==== Selection
Clearly "30" is not a scientific "rule" or "law"...
The point to note is that there will be a limit on the number of plants to use beyond which the gain in accuracy may not be worth the effort and cost. That limit is about 30 plants.
The (a) "Central Limit Theorem" states that the distribution of the arithmetic mean m of n independent and identically distributed variables X1, X2, ...,Xn converges (for some meaning of the word "convergence" I won't discuss here) towards a Laplace-Gauss distribution with mean equal to the mean mu of the distribution common to the individual variables X1,..., Xn and variance equal to variance sigma2 of the distribution of individual variables divided by n (i. e. sigma2/n) when n increases to infinity (as long as mu and sigma exist).
[ Note that this suppose mu and sigma known. They are usually not known : all that we can do about this is to estimate them by m and s2 respectively. ]
Another well known result is that the quotient sqrt(n-)(m-mu)/s has a distribution that converges to a Studen's t distribution with n-1 degree of freedom (with conditions similar to those needed to guarantee convergence to normality in the CLT : independence, identity of distributions, existence of mu and sigma).
========
## Instructions
(a) In the statistics excerpt, what is the stated limit on the number of plants beyond which the gain in accuracy may not be worth the effort and cost?
(b) Write out the statistics excerpt word for word, starting with "The point to" and going on through "and sigma exist).".
Rely only on the statistics excerpt for your answers.
==== Supplied data
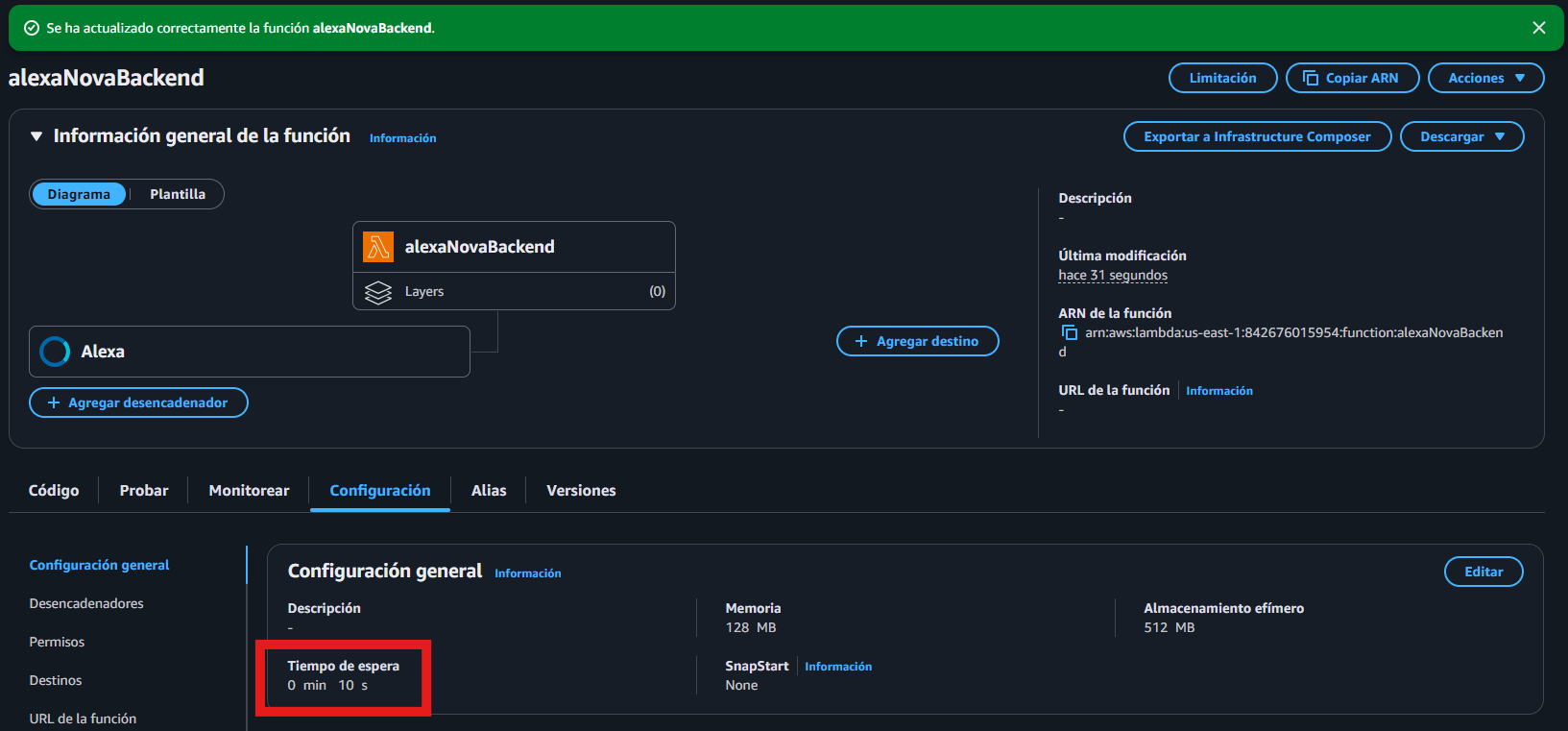This screenshot has height=731, width=1568.
Task: Click Exportar a Infrastructure Composer
Action: 1256,136
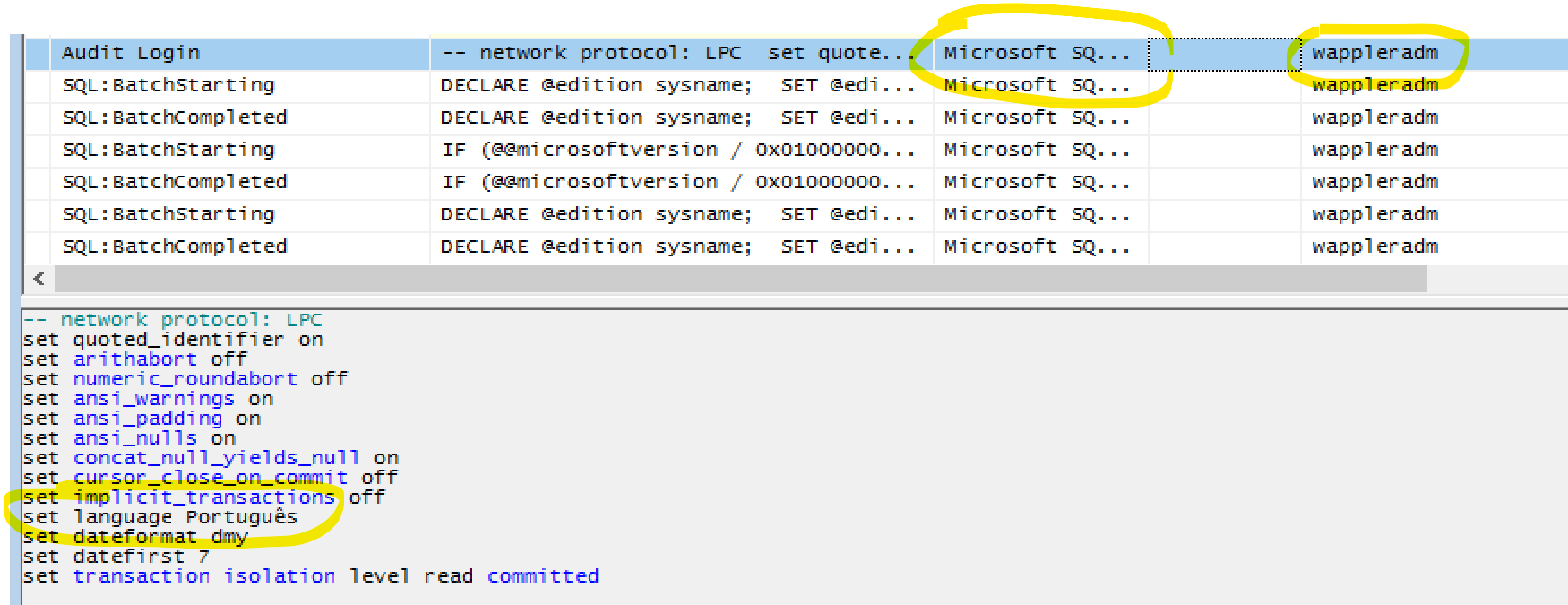This screenshot has width=1568, height=605.
Task: Select SQL:BatchStarting event beside IF @@microsoftversion text
Action: coord(168,150)
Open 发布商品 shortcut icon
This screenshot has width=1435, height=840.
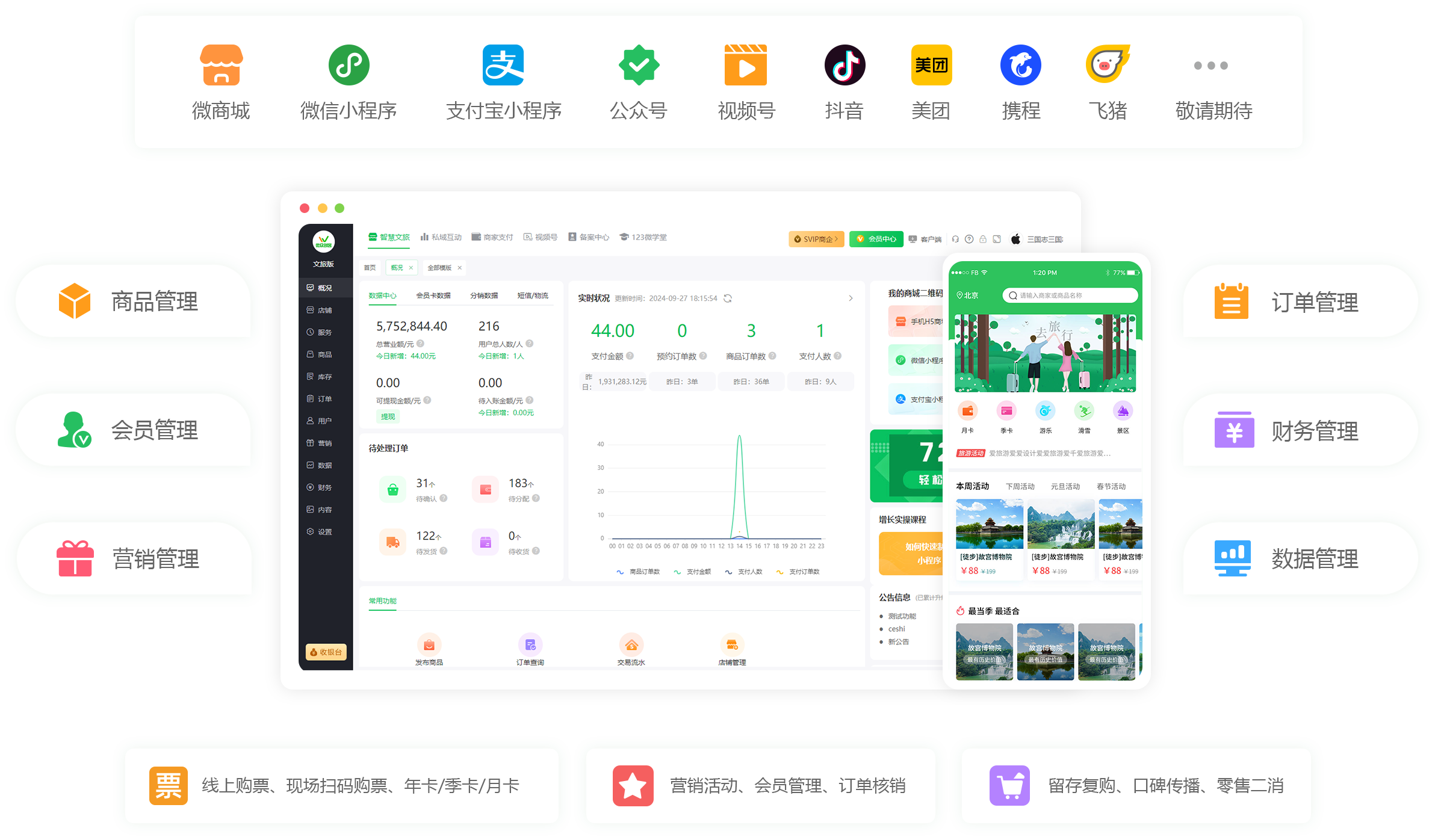click(x=429, y=645)
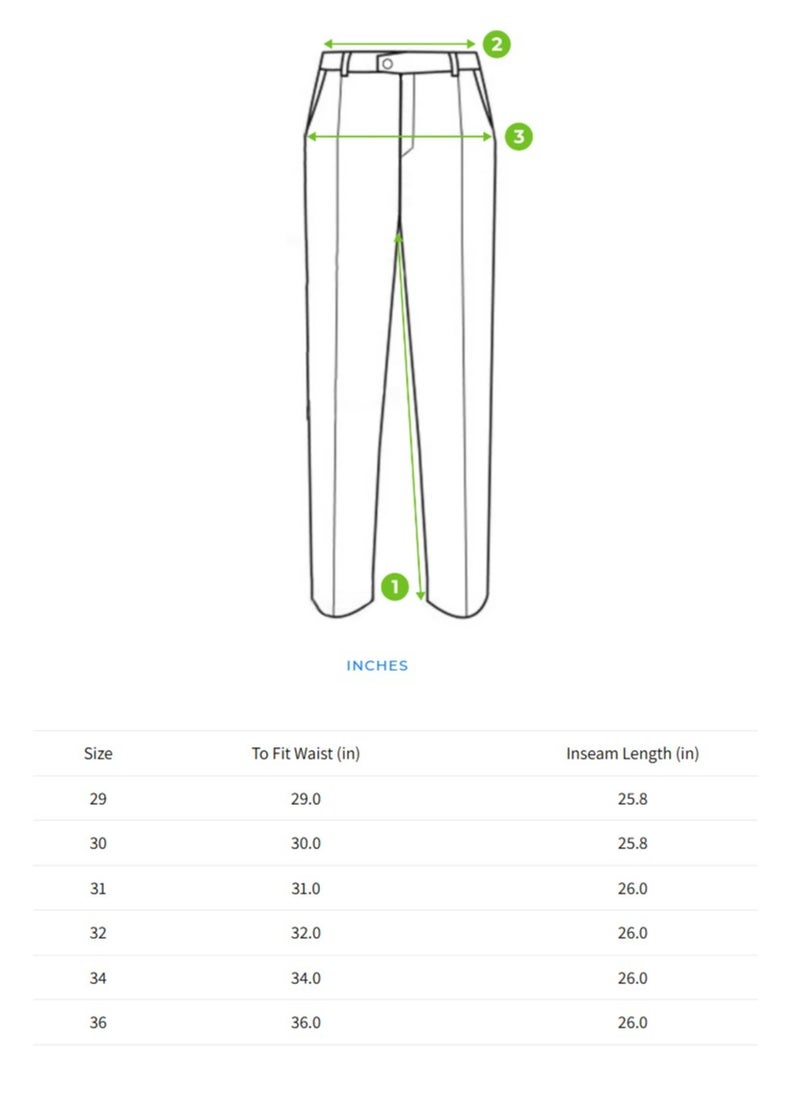Click the 32.0 waist value
This screenshot has height=1096, width=800.
click(306, 932)
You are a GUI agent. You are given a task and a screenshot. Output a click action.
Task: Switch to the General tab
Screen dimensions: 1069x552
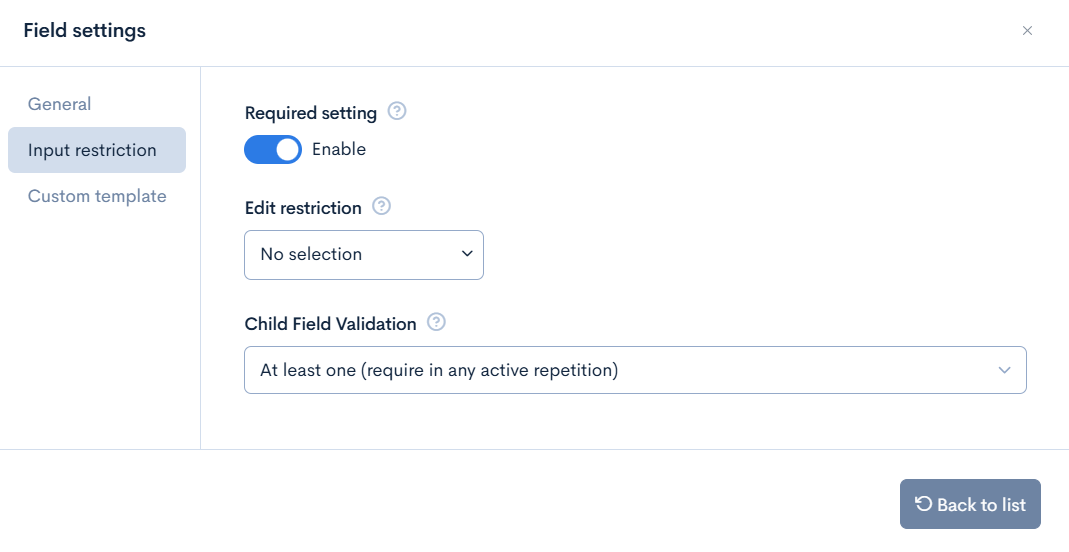[59, 104]
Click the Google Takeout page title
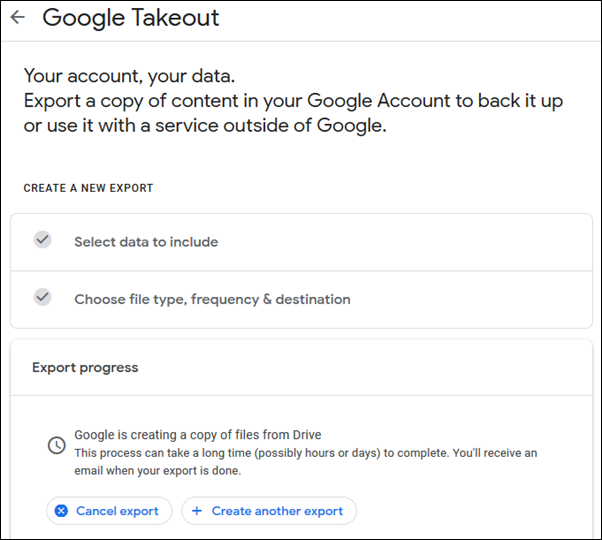 131,18
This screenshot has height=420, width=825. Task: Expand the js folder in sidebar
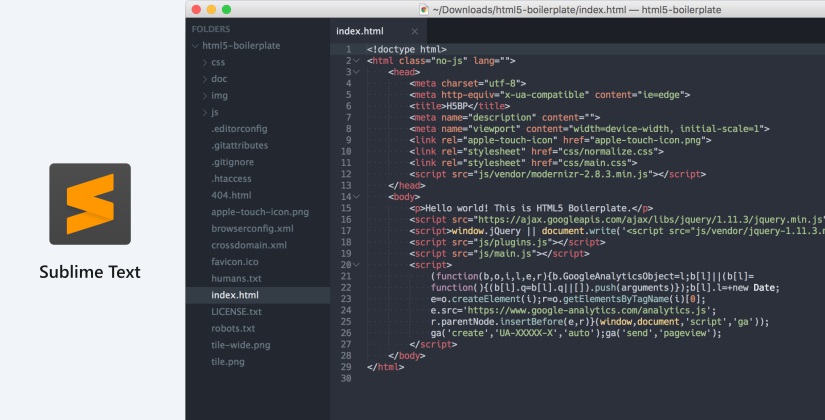[x=204, y=113]
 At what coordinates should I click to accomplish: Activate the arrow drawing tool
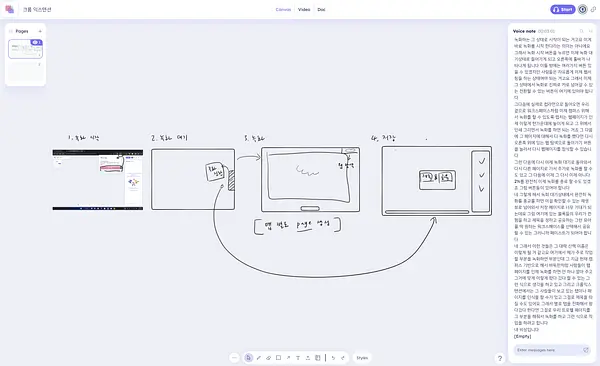[288, 358]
========
## Replies
(a) About 30 plants.

(b)
The point to note is that there will be a limit on the number of plants to use beyond which the gain in accuracy may not be worth the effort and cost. That limit is about 30 plants.
The (a) "Central Limit Theorem" states that the distribution of the arithmetic mean m of n independent and identically distributed variables X1, X2, ...,Xn converges (for some meaning of the word "convergence" I won't discuss here) towards a Laplace-Gauss distribution with mean equal to the mean mu of the distribution common to the individual variables X1,..., Xn and variance equal to variance sigma2 of the distribution of individual variables divided by n (i. e. sigma2/n) when n increases to infinity (as long as mu and sigma exist).